# 読む文章:
• • • • •

岡部典孝氏(以下、岡部):みなさん、こんにちは。JPYC株式会社の代表などをしています、岡部と申します。今回は「リーガルハクティビスト」という新しい職業を紹介しようと思って来ました。
奥田:聞いたことがある人?
(会場挙手)
岡部:聞いたことが絶対にない人?
(会場挙手)
奥田:ないですね。(会場の1人を指して)ある?
岡部:うちの人です(笑)。本当に新しい職業で、リーガルハクティビストというのは「リーガルハッカー」と「アクティビスト」を掛け合わせた造語なんですね。じゃあ、リーガルハッカーって何だ? アクティビストって何だ? と。
奥田:みんな、どっちもわからないかも。
岡部:はい。わからないものを組み合わせた新しい職業です。
まずリーガルハッカーは、技術サイドで法律に合ったソフトウェアを作る人です。どういうことかと言うと、「ハッカー」という、すごいソフトを作る人がいるわけです。でも、それが法律に違反することがあるわけですね。
奥田:まさに話題になっている。
岡部:そうすると、まさにWinny(ウィニー)のように捕まってしまうことがあるわけです。だから、法律と技術の両方を理解して、法律に合った、法律ギリギリの、法律の枠内であるようなソフトウェアを作るためには、技術にも詳しくなきゃいけないし、法律にも詳しくなきゃいけない。
私はたまたま両方できるので、既存の法律を分析して、その中で「これだったら大丈夫だろう」というソフトウェアを作る。これがリーガルハッカーという仕事です。だから、法務とソフトウェア開発者のいいとこ取りみたいな仕事です。
岡部:もう1つのもとになっている職業がアクティビスト、「活動家」と言われる職業です。これはすごく悪い言い方をすると、ワーッと自分たちの主張を通しにいく職業ですね。世の中に「規制緩和してくれ」、あるいは「規制を作ってくれ」と、要望するような人たちです。
これが組み合わさった職業がリーガルハクティビストなんです。リーガルハクティビストの最終的な目標は、法律を変えたり、規制を緩和してもらったりすることです。そのためには、法律を変える理由が必要なんです。
「立法事実」と言うんですが、立法事実を作るためのソフトウェア、実際に動いているものを作るのがリーガルハクティビストです。リーガルハクティビストは自分でソフトウェアも作るし、それを持って行って「こういうソフトができちゃったので、新しい法律を作らないとよくないかもしれませんよ」という情報提供もするし、活動もします。
その結果、「規制緩和してくれ」「もっといい制度にしてくれ」という要望をお届けします。そういうお仕事をしています。よろしくお願いします。
奥田:ありがとうございます。それを「仕事」という括りで言う場合、どういうかたちでお金に結びついてくるんですか?
岡部:それで言うと2つあります。1つは大学の客員教授として、「どういうふうに規制をよくしていこうか」「どういうふうに法律に気をつけてソフトウェアを作っていこうか」という講義をして、少しですがお金をいただいています。

• • • • •

# 記録一覧:
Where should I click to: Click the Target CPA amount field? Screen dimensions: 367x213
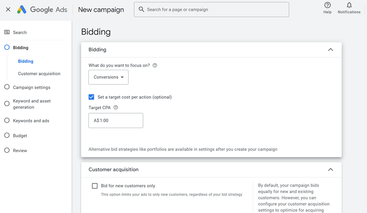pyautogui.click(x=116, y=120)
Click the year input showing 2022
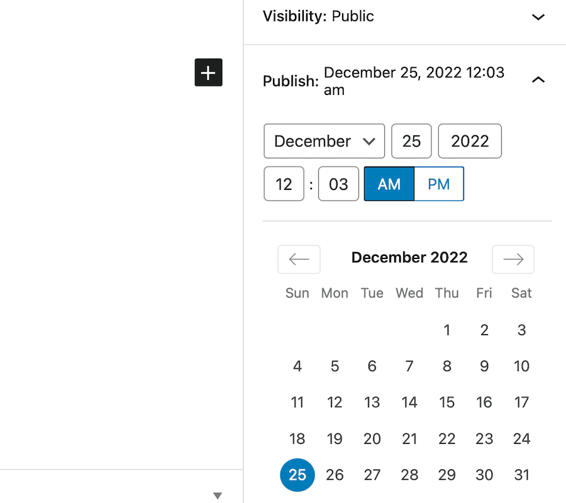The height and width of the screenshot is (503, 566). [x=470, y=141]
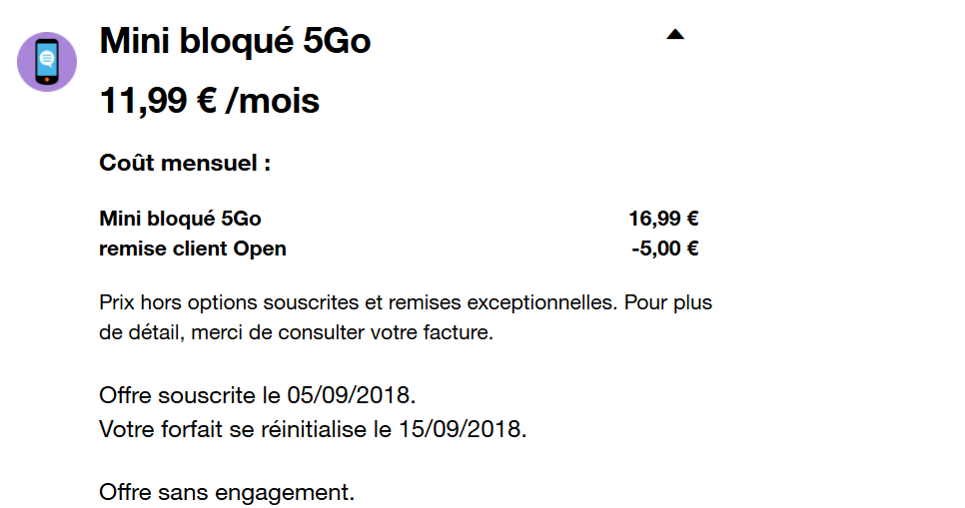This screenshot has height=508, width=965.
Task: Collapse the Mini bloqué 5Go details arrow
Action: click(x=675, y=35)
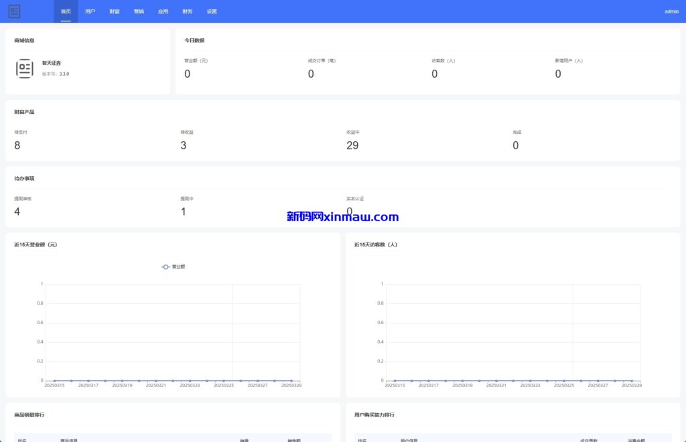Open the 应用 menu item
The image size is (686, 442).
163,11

• • • • •

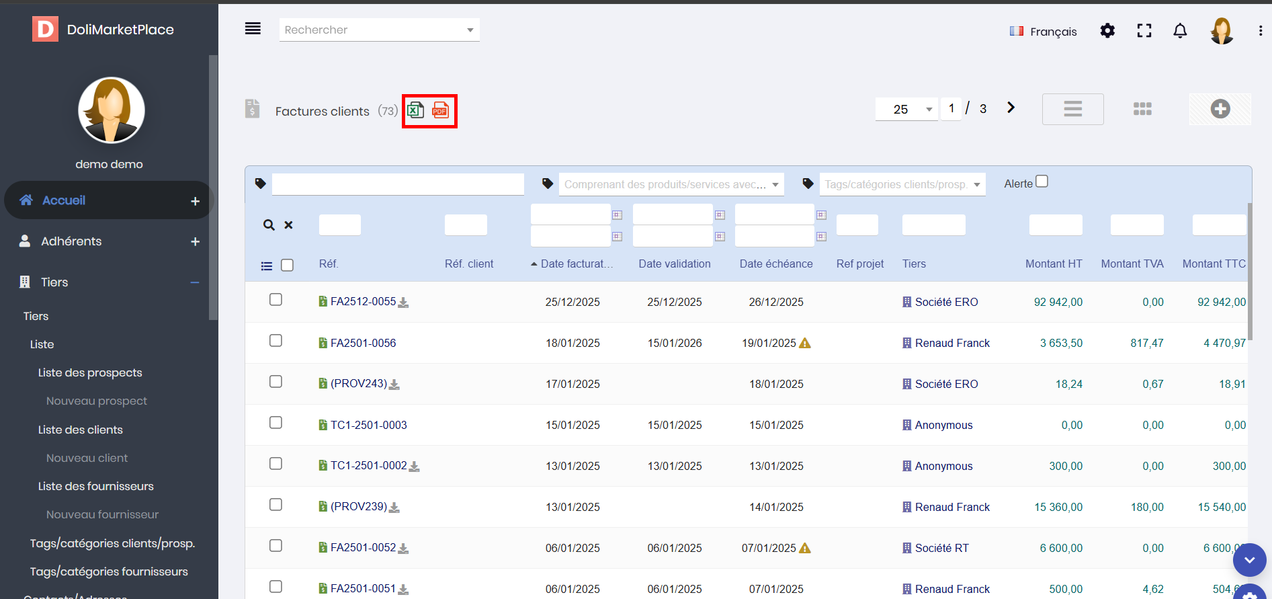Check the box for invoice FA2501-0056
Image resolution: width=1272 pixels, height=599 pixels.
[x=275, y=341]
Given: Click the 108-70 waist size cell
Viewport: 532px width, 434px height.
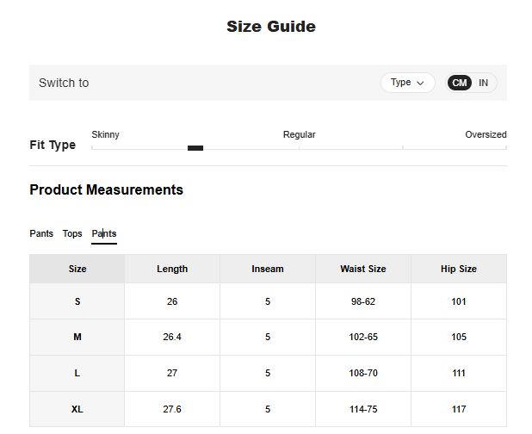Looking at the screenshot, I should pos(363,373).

• • • • •

# 作業の指示:
1: リーガルハクティビストについての文章によると、リーガルハクティビストの最終的な目標は何ですか。
2: リーガルハクティビストについての文章を、最後の文のあとから続けて書いてください。

# 回答:
1: 法律を変えたり、規制を緩和してもらったりすることです。

2:
もう1つ、こちらがメインですが、私はFintechのスタートアップの代表もしています。そうすると、規制が緩和されることによって株価が上がることがあります。
奥田:なるほど。そうやって回ってくるんですね。
岡部:はい。マーケットのサイズが大きくなったりします。
岡部:うちはステーブルコインの領域なんですが、例えば「ステーブルコインで給料が払えるようにしてください」という要望が通ったら、一気に欲しい人が増えるわけです。そういう要望を通しにいくことができると、会社の業績がよくなって、株価が上がって、お金が入るという職業です。
奥田:ありがとうございます。いろんな規制を緩和したり、政策提言で政策が変わったりすると、今すぐお金にならなくても、数年回ってお金に変わります。今、岡部さんがおっしゃっていた内容は、実を言うと私もやっています。
HealthTechの分野ですが、例えば先月出した提言の中で「国が介護テックにかなり注力して、規制を緩和して、云々」と言ったら、その産業にお金が回ってくるはずです。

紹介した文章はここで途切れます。